Inflation is forecast to moderate in 2026
Core inflation in developed markets is expected to fall to levels that are broadly consistent with policy targets in 2026.
In the US, the main reason why core Personal Consumption Expenditures (PCE) inflation has remained elevated in 2025 is because of tariff pass-through. Excluding tariffs, our economists estimate that inflation has continued to fall and now stands at 2.3%. And although tariff pass-through will likely rise modestly further (assuming tariffs stay around their current levels), the impact on year-on-year inflation will diminish sharply in the second half of 2026 because of favorable so-called base effects.

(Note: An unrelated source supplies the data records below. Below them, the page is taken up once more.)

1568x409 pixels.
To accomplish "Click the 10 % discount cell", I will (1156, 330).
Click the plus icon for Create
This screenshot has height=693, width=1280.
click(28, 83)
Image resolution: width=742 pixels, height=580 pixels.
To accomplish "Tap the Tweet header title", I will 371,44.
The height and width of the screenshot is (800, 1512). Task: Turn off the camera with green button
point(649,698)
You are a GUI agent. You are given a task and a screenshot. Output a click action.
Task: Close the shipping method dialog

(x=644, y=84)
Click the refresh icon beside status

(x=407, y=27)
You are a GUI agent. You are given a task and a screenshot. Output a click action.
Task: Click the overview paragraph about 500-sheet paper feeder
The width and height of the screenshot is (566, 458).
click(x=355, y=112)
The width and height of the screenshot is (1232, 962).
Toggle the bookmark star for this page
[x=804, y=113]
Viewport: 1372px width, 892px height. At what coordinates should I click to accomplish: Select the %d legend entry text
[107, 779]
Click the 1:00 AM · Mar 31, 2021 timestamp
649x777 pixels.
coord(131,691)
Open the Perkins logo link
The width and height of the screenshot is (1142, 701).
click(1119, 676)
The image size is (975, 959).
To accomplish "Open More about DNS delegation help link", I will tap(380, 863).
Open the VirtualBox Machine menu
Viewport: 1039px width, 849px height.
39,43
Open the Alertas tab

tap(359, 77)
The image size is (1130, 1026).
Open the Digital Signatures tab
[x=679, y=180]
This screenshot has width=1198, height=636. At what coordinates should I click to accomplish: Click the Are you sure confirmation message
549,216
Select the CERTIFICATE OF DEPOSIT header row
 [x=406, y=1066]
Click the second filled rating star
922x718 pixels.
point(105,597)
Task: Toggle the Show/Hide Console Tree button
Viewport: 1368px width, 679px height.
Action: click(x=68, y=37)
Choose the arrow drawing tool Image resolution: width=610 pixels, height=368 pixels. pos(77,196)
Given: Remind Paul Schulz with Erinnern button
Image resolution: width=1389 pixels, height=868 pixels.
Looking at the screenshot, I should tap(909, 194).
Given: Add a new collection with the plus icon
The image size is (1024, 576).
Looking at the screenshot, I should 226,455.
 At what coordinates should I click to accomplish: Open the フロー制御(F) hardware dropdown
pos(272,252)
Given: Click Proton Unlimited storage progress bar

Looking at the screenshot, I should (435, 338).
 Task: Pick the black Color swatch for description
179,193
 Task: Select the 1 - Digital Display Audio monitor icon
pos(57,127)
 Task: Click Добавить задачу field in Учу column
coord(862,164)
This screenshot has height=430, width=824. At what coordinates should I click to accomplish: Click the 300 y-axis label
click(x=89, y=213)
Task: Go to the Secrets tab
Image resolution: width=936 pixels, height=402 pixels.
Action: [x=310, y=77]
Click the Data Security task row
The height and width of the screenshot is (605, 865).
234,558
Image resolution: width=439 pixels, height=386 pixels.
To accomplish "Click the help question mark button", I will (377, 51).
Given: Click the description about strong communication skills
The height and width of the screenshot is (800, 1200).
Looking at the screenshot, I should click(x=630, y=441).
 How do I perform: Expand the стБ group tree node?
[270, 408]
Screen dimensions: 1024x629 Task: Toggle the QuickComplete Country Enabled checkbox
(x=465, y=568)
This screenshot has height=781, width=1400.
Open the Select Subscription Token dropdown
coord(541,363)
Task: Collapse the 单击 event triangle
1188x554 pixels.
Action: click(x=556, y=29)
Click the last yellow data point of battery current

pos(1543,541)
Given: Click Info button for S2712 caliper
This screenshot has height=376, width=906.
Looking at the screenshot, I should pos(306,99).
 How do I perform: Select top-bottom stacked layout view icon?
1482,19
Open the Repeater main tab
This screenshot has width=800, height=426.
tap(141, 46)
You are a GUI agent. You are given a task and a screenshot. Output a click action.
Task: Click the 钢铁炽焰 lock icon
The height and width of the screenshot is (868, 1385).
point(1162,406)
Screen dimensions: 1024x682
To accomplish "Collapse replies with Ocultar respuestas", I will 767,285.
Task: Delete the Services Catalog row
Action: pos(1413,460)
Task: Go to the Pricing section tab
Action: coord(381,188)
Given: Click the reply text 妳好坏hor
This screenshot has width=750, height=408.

An important factor weighing on inflation in the US and UK is the notable recent slowdown in wage growth in both economies. In the US, nominal wages are now growing below the 4% “sustainable” rate that our economists estimate is consistent with 2% inflation. In the UK, the most recent pace of wage growth is close to our economists’ estimate of the sustainable rate of 3%.
What is the outlook for central bank rate cuts in 2026?
As with inflation, Goldman Sachs Research expects developed-market policy rates to converge lower in 2026. Three of the countries with higher policy rates—the US, UK, and Norway—are forecast to make further cuts.


The US Federal Reserve is projected to reduce its policy rate by 50 basis points to 3-3.25% in 2026. Goldman Sachs Research’s view is that the US inflation issue has been resolved, and there’s potential for the Fed to cut rates more than expected.
Our economists’ baseline forecast for the UK is a sequence of quarterly rate cuts to 3% by the third quarter of 2026. Meanwhile Norway’s central bank is expected to cut rates by 50 basis points to 3.5% in 2026. The European Central Bank, by contrast, is expected to hold policy rates steady as inflation falls.